#### Extracted data:

• • •

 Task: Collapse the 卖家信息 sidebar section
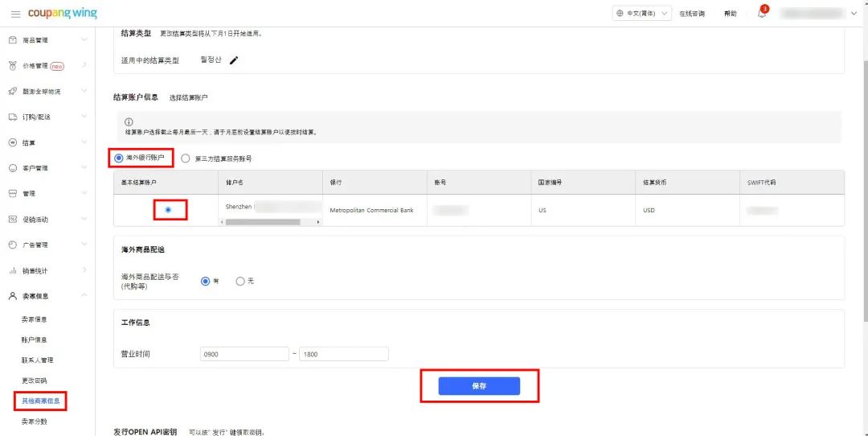(84, 296)
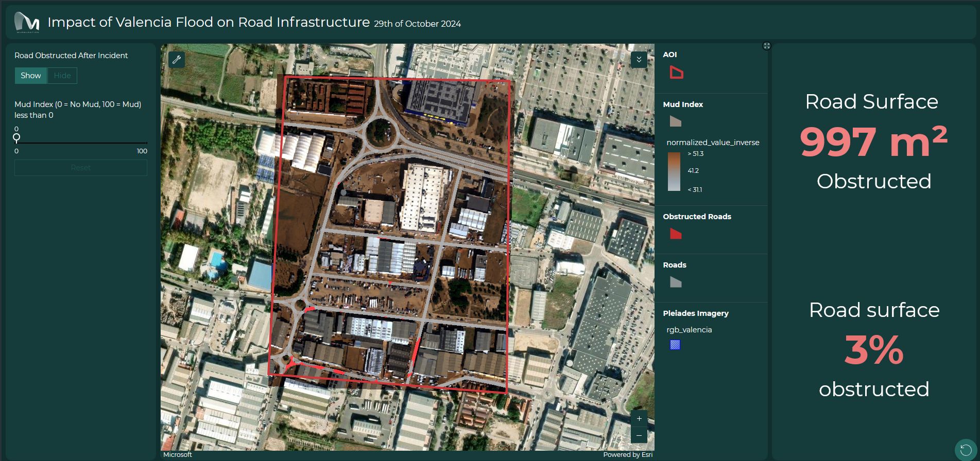Screen dimensions: 980x461
Task: Click the map zoom in plus button
Action: click(x=639, y=419)

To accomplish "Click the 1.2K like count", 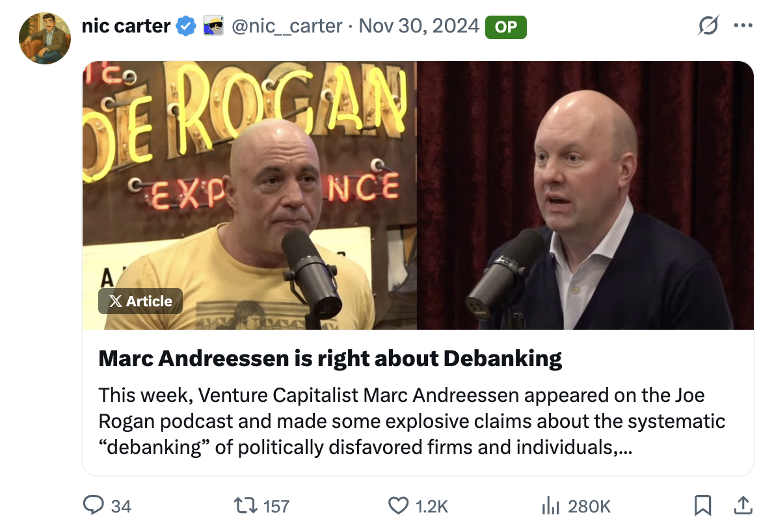I will click(432, 506).
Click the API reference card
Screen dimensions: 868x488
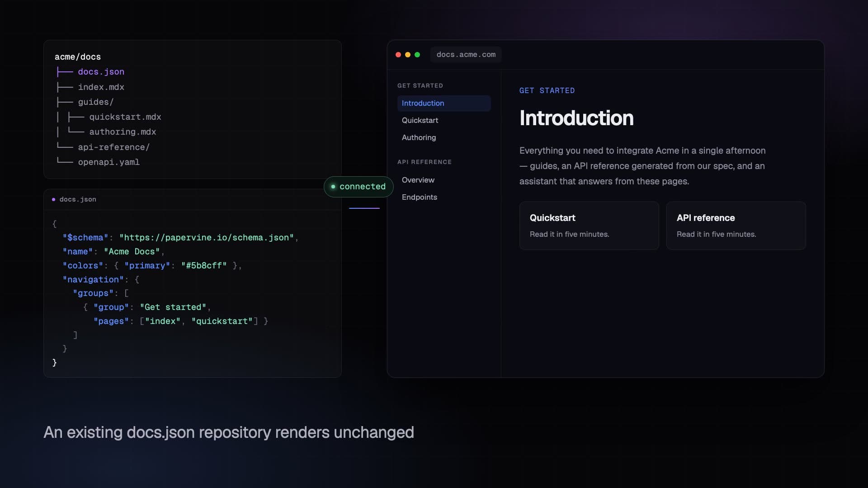point(736,225)
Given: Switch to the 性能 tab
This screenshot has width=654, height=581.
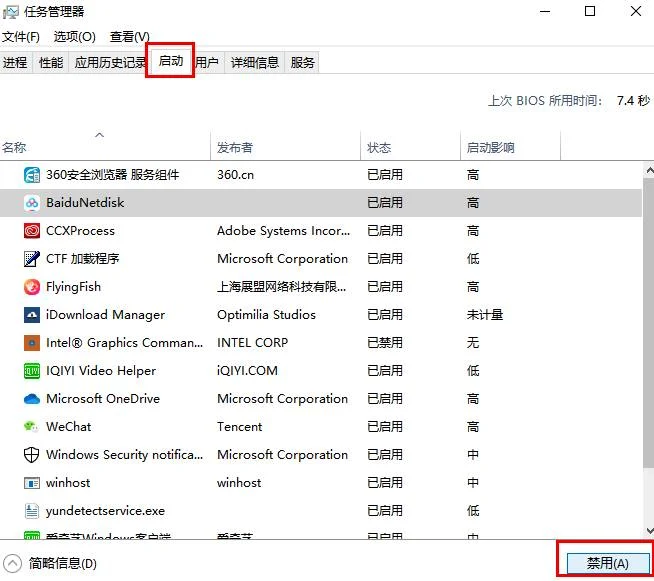Looking at the screenshot, I should [51, 63].
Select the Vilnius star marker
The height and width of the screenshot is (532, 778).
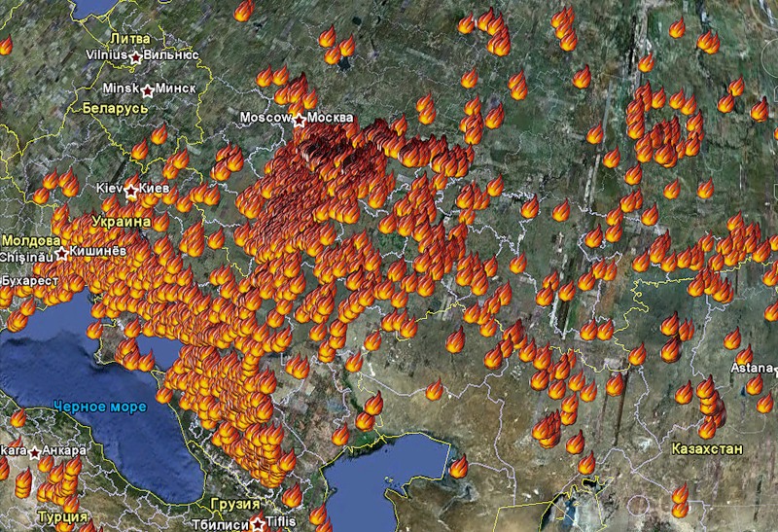pos(135,57)
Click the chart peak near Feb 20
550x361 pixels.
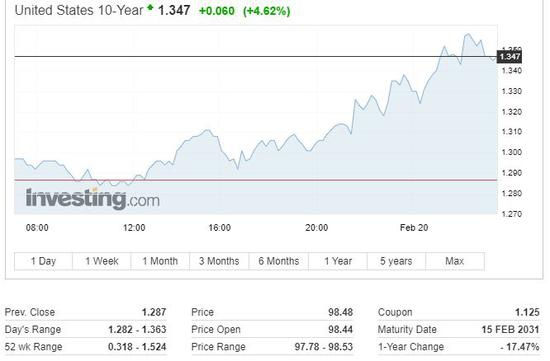tap(467, 34)
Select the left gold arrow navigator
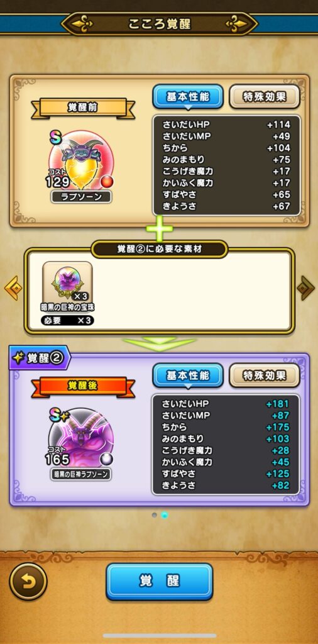318x644 pixels. point(13,288)
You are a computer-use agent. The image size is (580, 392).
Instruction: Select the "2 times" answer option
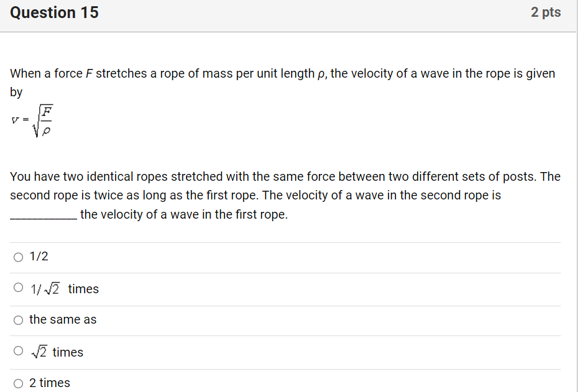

• • •

#### Your instructions:
Retype, please, exactly the lines that begin with the one containing "550x361 pixels." and end at the last line of the entries above, both included, leaving out pictures.

#### Output of the exercise:
550x361 pixels.
tap(467, 34)
Select the left gold arrow navigator
318x644 pixels. point(13,288)
You are a computer-use agent. The image size is (580, 392).
Instruction: Select the "2 times" answer option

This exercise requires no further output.